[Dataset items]
● ● ● ● ● ● ●
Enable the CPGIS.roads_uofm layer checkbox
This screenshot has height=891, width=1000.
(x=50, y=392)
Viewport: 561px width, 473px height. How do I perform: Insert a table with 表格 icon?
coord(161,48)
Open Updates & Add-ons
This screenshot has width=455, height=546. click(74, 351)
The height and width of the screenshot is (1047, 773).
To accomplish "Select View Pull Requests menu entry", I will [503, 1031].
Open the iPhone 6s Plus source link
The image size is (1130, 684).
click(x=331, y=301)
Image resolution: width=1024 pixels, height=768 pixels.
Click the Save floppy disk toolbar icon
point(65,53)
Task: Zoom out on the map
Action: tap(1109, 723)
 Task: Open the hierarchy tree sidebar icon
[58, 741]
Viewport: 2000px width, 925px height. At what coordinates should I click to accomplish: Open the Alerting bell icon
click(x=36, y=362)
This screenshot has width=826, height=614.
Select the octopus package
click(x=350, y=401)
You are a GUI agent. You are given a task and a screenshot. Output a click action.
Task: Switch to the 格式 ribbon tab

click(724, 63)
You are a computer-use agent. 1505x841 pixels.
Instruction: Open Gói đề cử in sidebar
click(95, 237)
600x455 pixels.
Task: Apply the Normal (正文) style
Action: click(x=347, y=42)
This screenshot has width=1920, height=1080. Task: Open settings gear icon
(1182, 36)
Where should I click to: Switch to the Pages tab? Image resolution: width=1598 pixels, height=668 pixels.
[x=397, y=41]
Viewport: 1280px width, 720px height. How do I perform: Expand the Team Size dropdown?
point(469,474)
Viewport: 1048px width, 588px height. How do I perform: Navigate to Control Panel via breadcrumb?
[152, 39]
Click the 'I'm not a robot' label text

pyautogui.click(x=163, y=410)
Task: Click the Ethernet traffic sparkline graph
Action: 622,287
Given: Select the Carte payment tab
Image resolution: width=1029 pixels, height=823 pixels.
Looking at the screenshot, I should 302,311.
● ● ● ● ● ● ●
◆ Goal: Reproduce every line of the records above verbatim, in the same order, without any change.

◆ Solution to the problem:
Enable the CPGIS.roads_uofm layer checkbox
This screenshot has height=891, width=1000.
(x=50, y=392)
Viewport: 561px width, 473px height. How do I perform: Insert a table with 表格 icon?
coord(161,48)
Open Updates & Add-ons
This screenshot has width=455, height=546. click(74, 351)
The height and width of the screenshot is (1047, 773).
To accomplish "Select View Pull Requests menu entry", I will [503, 1031].
Open the iPhone 6s Plus source link
The image size is (1130, 684).
click(x=331, y=301)
Image resolution: width=1024 pixels, height=768 pixels.
Click the Save floppy disk toolbar icon
point(65,53)
Task: Zoom out on the map
Action: tap(1109, 723)
 Task: Open the hierarchy tree sidebar icon
[58, 741]
Viewport: 2000px width, 925px height. At what coordinates should I click to accomplish: Open the Alerting bell icon
click(x=36, y=362)
This screenshot has width=826, height=614.
Select the octopus package
click(x=350, y=401)
You are a GUI agent. You are given a task and a screenshot. Output a click action.
Task: Switch to the 格式 ribbon tab

click(724, 63)
You are a computer-use agent. 1505x841 pixels.
Instruction: Open Gói đề cử in sidebar
click(95, 237)
600x455 pixels.
Task: Apply the Normal (正文) style
Action: click(x=347, y=42)
This screenshot has width=1920, height=1080. Task: Open settings gear icon
(1182, 36)
Where should I click to: Switch to the Pages tab? Image resolution: width=1598 pixels, height=668 pixels.
[x=397, y=41]
Viewport: 1280px width, 720px height. How do I perform: Expand the Team Size dropdown?
point(469,474)
Viewport: 1048px width, 588px height. How do I perform: Navigate to Control Panel via breadcrumb?
[152, 39]
Click the 'I'm not a robot' label text

pyautogui.click(x=163, y=410)
Task: Click the Ethernet traffic sparkline graph
Action: 622,287
Given: Select the Carte payment tab
Image resolution: width=1029 pixels, height=823 pixels.
Looking at the screenshot, I should 302,311.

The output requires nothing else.